The reverse die of this variety, and to a lesser extent the obverse, shows numerous blundered "scoop marks" through the dentils. John Dannreuther writes about the BD-5 pairing:
"This reverse (and obverse) also was the inspiration for a new theory about how the dentils were produced on early U.S. coinage dies. Previously, researchers have assumed that the dentils, the teeth-like objects around the periphery of coins, were simply punched into the dies using either a single punch or a gang punch. A punch likely was only the first tool used, as each dentil seems to have been finished by scooping or engraving these ornaments. In fact, the drunken die cutter theory for this reverse (and obverse) may be true!"
Dannreuther continues in the same vein in a footnote about the Mint providing money for a daily beer allotment.
The combination of the various "scoop marks" on both sides of the present BD-6 variety, the blundered S/D on the reverse, and the advanced die states on both sides combine with the needle-sharp strike, prooflike surfaces and marvelous preservation to create a coin that is among the most fascinating artifacts of early U.S. Mint production.
The obverse shows "scoop marks" on dentils on each side of the L in LIBERTY, and from that further to the right, a small, wispy die crack connects with IB. At least 13 dentils on the obverse show scoop marks or similar anomalies. Another thin die crack runs from the rim to the drapery near star 15. Another crack runs from the rim to an outer point of star 4, and there appear to be a couple of small cracks starting to form near the centering dot in Liberty's hair.

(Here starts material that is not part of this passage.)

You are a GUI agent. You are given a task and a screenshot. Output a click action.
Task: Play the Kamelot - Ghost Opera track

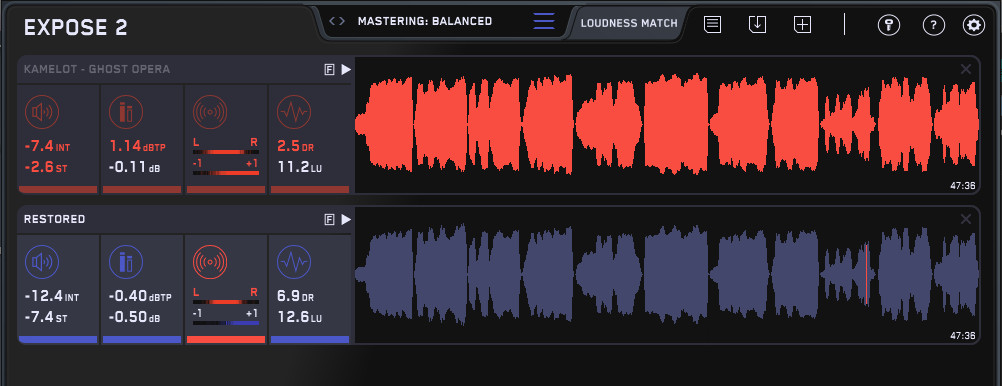(x=346, y=70)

The reverse shows even more goofs and blunders, with several of the scoop marks quite lengthy and sometimes joining with letters about the periphery: above D; a couple between (E)D and S(T); two each above TE(S); four above the last S; two long, curving ones between OF and A; one each on either side of the I in AMERICA. Complementing these blunders and the S/D are die cracks -- some light, some heavier -- connecting many of the letter tops.
Besides the 1795 Small Eagle fives, the Guide Book also lists the anachronistic 1795 Heraldic Eagle (or Large Eagle) reverse half eagles -- which in all likelihood were made in 1798, along with the Heraldic Eagle reverse 1797 7/5 overdate, the 1797 16 Star obverse, and the 1797 15 Star obverse varieties. Furthermore, all of the latter varieties' mintages are thought to be included in the figure of 24,867 half eagles manufactured for the year 1798.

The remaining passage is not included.